#### [EXERCISE PASSAGE]

· · · · ·

The European Language Equality Network was formed by minority language groups in order to provide a mandate for language equality in a Europe ruled by the majorities. In the wake of Brexit and the Welsh Government’s #miliwn (one million Welsh speakers by 2050) policy, David Wyn recently attended one of ELEN’s Leader Group meetings in Valencia.

Why Valencia?

Pre ELEN, the story of the Catalan, Basque and Galician languages were already known, promoted and shared widely. Post ELEN membership: Valencia and its Valencian language are now leading the way in diversity and equality.

As I arrived I heard what initially sounded like linguistic gangster speak,

“You guys know the protocol…” only to find, with some relief, that it’s an an actual language project that’s attempting to safeguard the rights of citizens to receive attention in their chosen minority language – and that is a key feature of a language that perhaps isn’t considered too fully by monoglots – people do not choose their first language, they inherit it from their parents as part of their cultural legacy, and surely this should not be overlooked in the modern era.

· · · · ·

Carry on the article about the ELEN Leader Group meeting in Valencia, picking up right after its final sentence.

· · · · ·

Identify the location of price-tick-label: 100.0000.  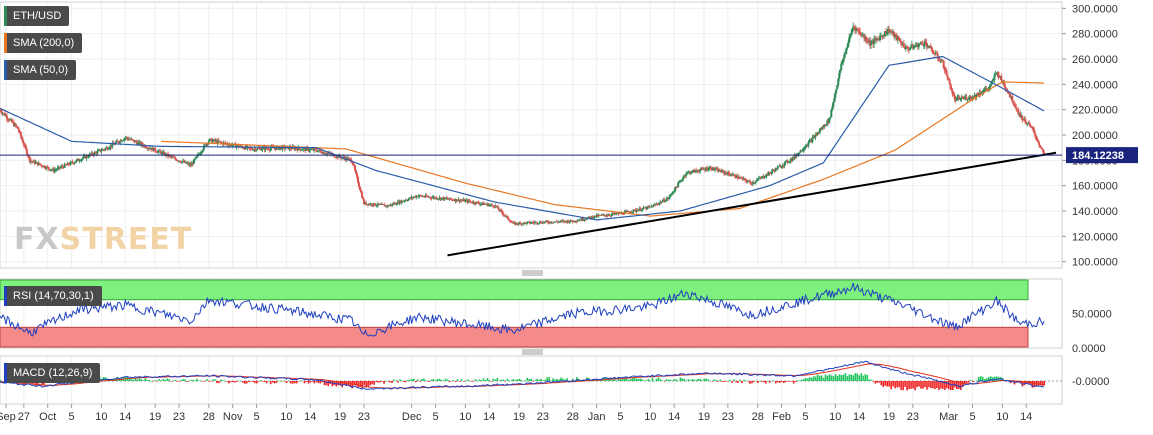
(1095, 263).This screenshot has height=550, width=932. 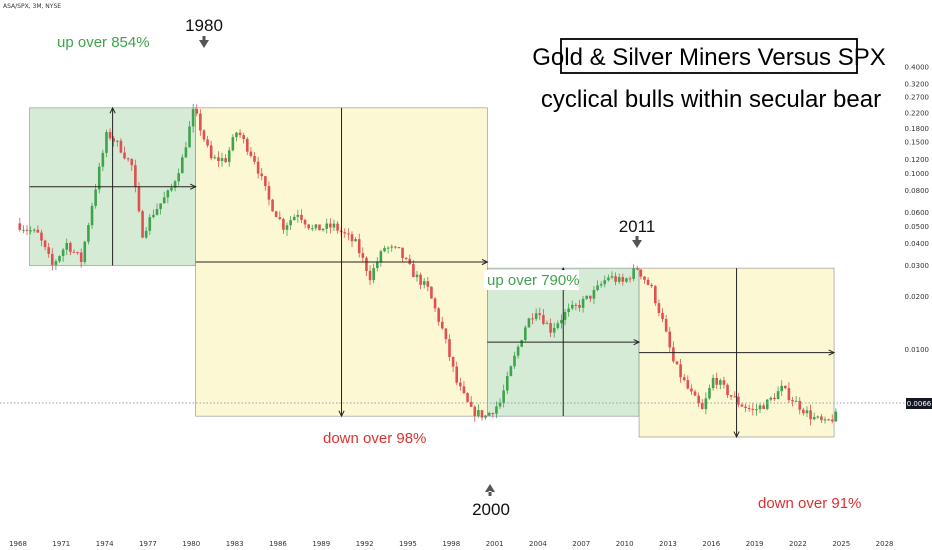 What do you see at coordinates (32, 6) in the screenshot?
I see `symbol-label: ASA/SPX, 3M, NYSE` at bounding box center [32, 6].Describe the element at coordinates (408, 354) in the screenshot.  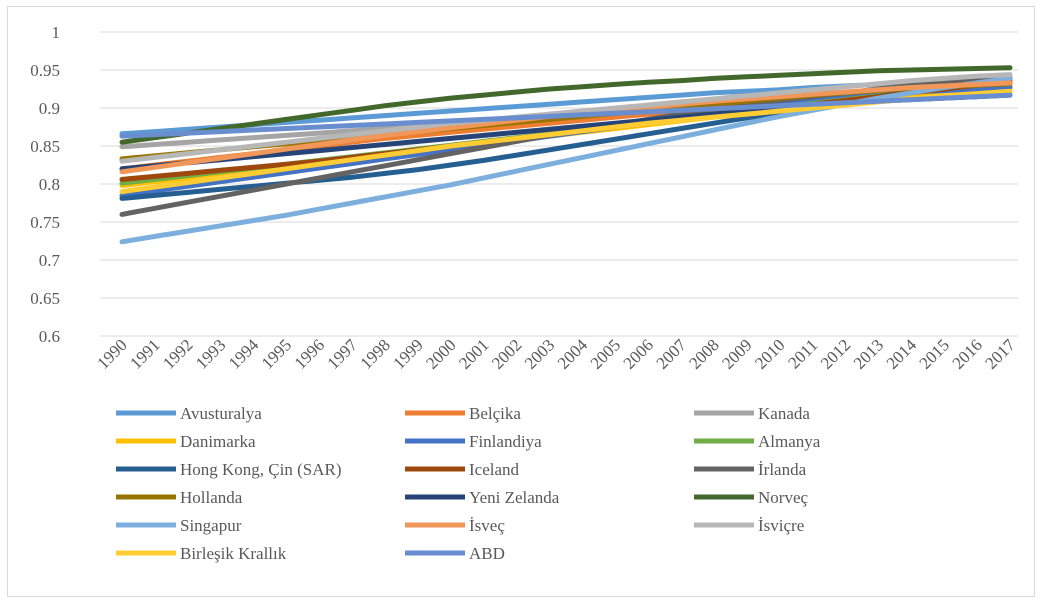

· · · · ·

#### [REPLY TO THE EXERCISE]
This has to be balanced naturally with the socioeconomic sphere, and in Wales the Government’s bold investment in Welsh medium education must be followed by language awareness in the private and public sectors lest that there be no work for the #miliwn speakers in 2050 onwards.

In an exchange that seems particularly pertinent after a renewal of British media attacks against the Welsh language from their ivory towers in what used to be referred to as Fleet Street (and indeed perhaps the attacks reflect the frustration of newspaper editors who no longer influence the general public of the UK as much as they’d like) my question to ELEN’s great and good was: what can one say to people in power who seriously believe that speaking Welsh is an indicator of latent Welsh nationalism? Indeed this is a theme familiar to all in the European Language Equality Network. The answer came from the Basque faction, who have an irony-laden saying:

“Friends speak the same language because they are friends, English people speak the same language because they are English, Basque people speak Basque because they want to overthrow the government!”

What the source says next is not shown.